Tito era un gatito que vivía feliz en la ciudad. Por el día, Tito deambulaba por las calles, saludando a los demás gatos, jugando con los ratoncillos y merodeando entre los humanos. A Tito todo lo que veía le parecía maravilloso.
Por las noches, Tito se refugiaba bajo un montón de cartones o en algún almacén, cuando encontraba alguna ventana abierta por la que colarse.
Tito no conocía la maldad, porque todo lo que le pasaba era genial. Todos los gatos le saludaban. Y cuando los veía susurrar entre ellos, Tito pensaba:
—Están comentando lo mucho que me aprecian y cuánto valoran mi amistar.
Cuando jugaba con los ratones y estos le tiraban piedrecitas o le mordisqueaban las patas, Tito pensaba:
—¡Ay que ver, qué juguetones y traviesos son estos ratoncitos! ¡Qué divertido es jugar con ellos!
Y cuando un niño le tiraba del rabo o lo cogía por la piel y lo lanzaba lejos, Tito pensaba:
—Estos humanos son geniales. Tendré que ponérselo más difícil para que no se aburran.
Una mañana, un pajarito que contemplaba a Tito todos los días y escuchaba lo que el gatito se decía a sí mismo bajó para hablar con él. Y le dijo:
—Gatito Tito, los gatos a los que saludas cuchichean para reírse de ti y, cuando desapareces, se ríen a tu costa. Y los ratones no juegan contigo, sino que te atacan. En cuanto a los humanos, esos directamente se ríen de ti y un día van a hacerte daño.
Pero el gatito Tito no quiso escuchar al pajarito.
—Te agradezco el interés, amigo pájaro —dijo el gatito Tito—, pero creo que te equivocas.
Y siguió su camino.
Los días pasaban, y siempre se repetía la misma historia. Pero el gatito Tito siempre lo veía todo con buenos ojos.
Un día, el gatito Tito se encontró con unos perros en un callejón. Era grandes y estaban sucios y muy flacuchos. Tito, al verlos con tan mala pinta, sintió pena de los pobres perros. Así que se le ocurrió que tal vez podría ayudarlos.
—Hola, chicos —les dijo el gatito Tito—. Sois nuevos por el barrio, ¿verdad?

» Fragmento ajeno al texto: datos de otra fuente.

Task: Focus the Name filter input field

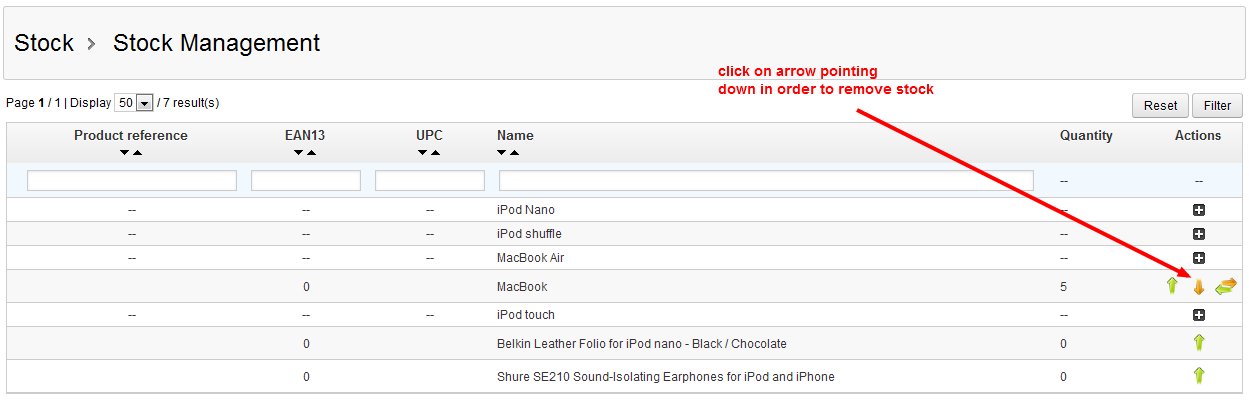Action: click(766, 181)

—Sí, gatito, acabamos de llegar —dijo uno de los perros—. Buscamos algo de comer, y al parecer hemos tenido suerte.
—Por supuesto —dijo el gatito Tito—. Yo os ayudaré a encontrar comida. Seguidme.
El gatito Tito echó a andar, pero no pudo avanzar mucho, porque los perros le rodearon, enseñando los dientes y babeando.
—¡Tú eres nuestra comida! —gruñeron.
Por primera vez en su vida, el gatito Tito no le vio nada de positivo a la situación.
Afortunadamente, los gatos del barrio aparecieron, alertados por el pajarito, que les había avisado, diciéndoles:
—Corred a ayudar al gatito Tito, que si se lo comen a él cogerán fuerzas y después os tocará a vosotros el turno.
Los demás gatos ayudaron al gatito Tito, lanzándose de uñas contra los famélicos perros, que salieron espantados de allí para no volver nunca.
—¡Ves, pajarito, como estos gatos son buenos amigos míos! —le dijo el gatito Tito al pájaro.
—¡Ay, Tito, no tienes remedio! —exclamó el pajarito.
—Tito, será mejor que tengas más cuidado —le dijo uno de los gatos—. Esos perros iban a comerte.
—Os estoy muy agradecido por ayudarme —dijo el gatito Tito.
A partir de entonces, Tito prestó más atención a lo que pasaba a su alrededor, pero no dejó de verlo todo con buenos ojos. Al fin y al cabo, las cosas son bonitas o feas según el cristal con que se mire.